Airbnb is valued at $25.5 Billion according to WSJ's Stock Tracker.
That means the startup unicorn is more valuable then Marriott and Hilton.
Airbnb has an awesome product (I'm writing this from an Airbnb in Oakland, CA, right now).
I've recently read a few articles that shed some light on a few growing pains and where some limiting factors may come in to the picture.
- Anyone having issues refinancing their Airbnb?
- Airbnb income: How it can mess with your mortgage refi
- Being an Airbnb Host Could Raise Your Interest Rate
Just read through the host comments and you'll see consistent refi issues.
What if Airbnb decided to offer financing options to hosts?
Here's three reasons why they should:
They already have a relationship with the hosts: and it’s probably way better than the relationship the hosts have with their bank. They've built a brand around trust in the community, communicate with them more often and truly understand their value. It's core to them. It could be a natural switch to go from market-maker to all-in-one platform. In short, Hosts would trust Airbnb to not screw them over.
They have all the data: about which properties rent the best in what area, the rates they rent at (cashflow), credit-worthiness tied to their ratings (25 ratings of 5+ means it’s an exceptional borrower, for instance). And much, much more. I actually think that their underwriting analysis metrics could be more accurate than traditional lending structures. Social Finance has proven that.

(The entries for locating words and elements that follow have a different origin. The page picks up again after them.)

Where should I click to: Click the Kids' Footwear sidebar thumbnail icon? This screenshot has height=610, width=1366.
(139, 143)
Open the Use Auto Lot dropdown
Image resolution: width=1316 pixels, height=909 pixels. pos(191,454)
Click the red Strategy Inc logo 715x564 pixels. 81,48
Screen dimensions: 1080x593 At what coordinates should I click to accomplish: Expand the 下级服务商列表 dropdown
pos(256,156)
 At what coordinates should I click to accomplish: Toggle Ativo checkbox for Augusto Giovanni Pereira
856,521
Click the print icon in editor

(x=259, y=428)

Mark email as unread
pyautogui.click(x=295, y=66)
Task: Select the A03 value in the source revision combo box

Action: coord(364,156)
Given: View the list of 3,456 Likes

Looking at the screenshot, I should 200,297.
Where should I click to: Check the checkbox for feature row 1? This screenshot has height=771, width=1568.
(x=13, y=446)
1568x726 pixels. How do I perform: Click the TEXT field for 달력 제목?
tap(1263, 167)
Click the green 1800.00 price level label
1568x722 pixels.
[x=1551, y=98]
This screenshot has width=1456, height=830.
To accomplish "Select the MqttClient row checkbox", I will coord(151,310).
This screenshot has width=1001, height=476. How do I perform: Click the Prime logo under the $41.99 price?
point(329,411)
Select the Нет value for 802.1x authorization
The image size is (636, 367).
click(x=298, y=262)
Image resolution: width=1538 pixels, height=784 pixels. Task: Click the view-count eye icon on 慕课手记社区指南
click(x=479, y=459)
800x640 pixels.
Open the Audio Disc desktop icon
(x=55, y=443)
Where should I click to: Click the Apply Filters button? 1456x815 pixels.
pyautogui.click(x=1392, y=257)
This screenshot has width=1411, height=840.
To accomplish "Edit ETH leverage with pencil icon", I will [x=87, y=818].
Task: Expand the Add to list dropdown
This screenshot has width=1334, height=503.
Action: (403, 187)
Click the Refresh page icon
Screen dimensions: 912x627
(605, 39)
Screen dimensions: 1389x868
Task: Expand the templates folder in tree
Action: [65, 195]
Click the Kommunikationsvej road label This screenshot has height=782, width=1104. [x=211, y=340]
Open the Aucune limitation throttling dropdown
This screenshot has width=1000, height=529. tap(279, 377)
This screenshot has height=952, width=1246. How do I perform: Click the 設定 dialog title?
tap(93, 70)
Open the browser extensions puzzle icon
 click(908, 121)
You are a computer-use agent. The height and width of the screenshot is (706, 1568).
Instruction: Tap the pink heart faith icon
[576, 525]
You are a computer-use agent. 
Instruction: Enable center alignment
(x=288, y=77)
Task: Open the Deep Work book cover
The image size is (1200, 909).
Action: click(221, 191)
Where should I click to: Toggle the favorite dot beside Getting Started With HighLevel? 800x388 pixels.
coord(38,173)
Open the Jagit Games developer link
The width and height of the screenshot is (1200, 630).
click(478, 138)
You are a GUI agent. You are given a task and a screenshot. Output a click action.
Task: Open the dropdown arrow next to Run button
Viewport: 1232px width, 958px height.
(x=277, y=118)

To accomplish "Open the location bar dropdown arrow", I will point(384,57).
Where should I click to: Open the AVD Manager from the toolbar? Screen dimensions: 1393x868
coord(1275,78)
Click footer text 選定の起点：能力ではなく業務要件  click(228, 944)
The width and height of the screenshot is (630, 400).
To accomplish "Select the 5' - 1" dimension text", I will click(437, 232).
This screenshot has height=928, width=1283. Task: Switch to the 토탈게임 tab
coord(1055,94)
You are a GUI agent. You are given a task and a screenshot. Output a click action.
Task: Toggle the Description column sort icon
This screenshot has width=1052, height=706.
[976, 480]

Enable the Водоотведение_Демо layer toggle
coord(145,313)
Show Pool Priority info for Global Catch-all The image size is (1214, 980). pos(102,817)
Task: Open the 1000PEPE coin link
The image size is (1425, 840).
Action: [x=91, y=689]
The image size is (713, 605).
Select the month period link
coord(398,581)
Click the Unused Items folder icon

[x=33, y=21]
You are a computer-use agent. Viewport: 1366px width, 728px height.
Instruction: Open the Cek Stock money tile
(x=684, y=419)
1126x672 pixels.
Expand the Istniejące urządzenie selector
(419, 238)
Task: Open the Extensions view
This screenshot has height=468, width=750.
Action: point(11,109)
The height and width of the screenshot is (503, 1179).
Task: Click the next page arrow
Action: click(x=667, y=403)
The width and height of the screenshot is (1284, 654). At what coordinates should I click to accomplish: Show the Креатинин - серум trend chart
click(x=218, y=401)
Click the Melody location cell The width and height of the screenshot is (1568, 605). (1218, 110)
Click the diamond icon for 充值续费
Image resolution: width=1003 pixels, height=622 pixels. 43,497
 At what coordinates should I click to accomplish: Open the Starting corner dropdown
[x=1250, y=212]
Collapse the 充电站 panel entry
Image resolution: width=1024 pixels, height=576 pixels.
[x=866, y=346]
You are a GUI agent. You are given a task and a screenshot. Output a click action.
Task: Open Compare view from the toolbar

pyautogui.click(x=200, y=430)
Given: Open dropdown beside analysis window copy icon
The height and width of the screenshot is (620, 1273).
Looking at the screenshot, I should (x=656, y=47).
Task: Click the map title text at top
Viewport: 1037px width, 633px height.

It would be good for the network. Hosts aren't able to keep an Airbnb operation going without funding. Airbnb wants more listings, hence their growth will be limited unless they do something about it.
There are many reasons why they won't do this: It's not a core competency and the business is different.
My argument is that it's not much of a change from a business standpoint to flip a funding switch. The challenges I see are mostly regulatory and compliance driven.
Current options from traditional funding structures are limiting and that probably won't change anytime soon.
There is an opportunity for an enlightened and well-positioned company to meet market demands (this goes for Tiny Homes too, which is another market that banks are scared to death of).
Banks think they don’t need the business. It's myopic in my view, but having worked for a Bank for 7-years I know: they don't understand it and mostly they don't care enough.
Banks are undervaluing the asset because they don't feel they can rely on the cashflow, they're scared of insurance and taxes and other legalities; and there's enough business out there for them that they don't need to try and understand it.
But the plethora of market refinance options won't last forever.
The most likely scenario (or at least fastest) if Airbnb were to get into this market, would be to partner with an established banking partner. It would get their foot in the door and they can leverage the partner's banking charter.
We'll see, maybe they're already doing this, maybe they never will. I know for me, if I ever decided to become an Airbnb host then I would be looking for an enlightened lender - and those are unicorns in a different sense.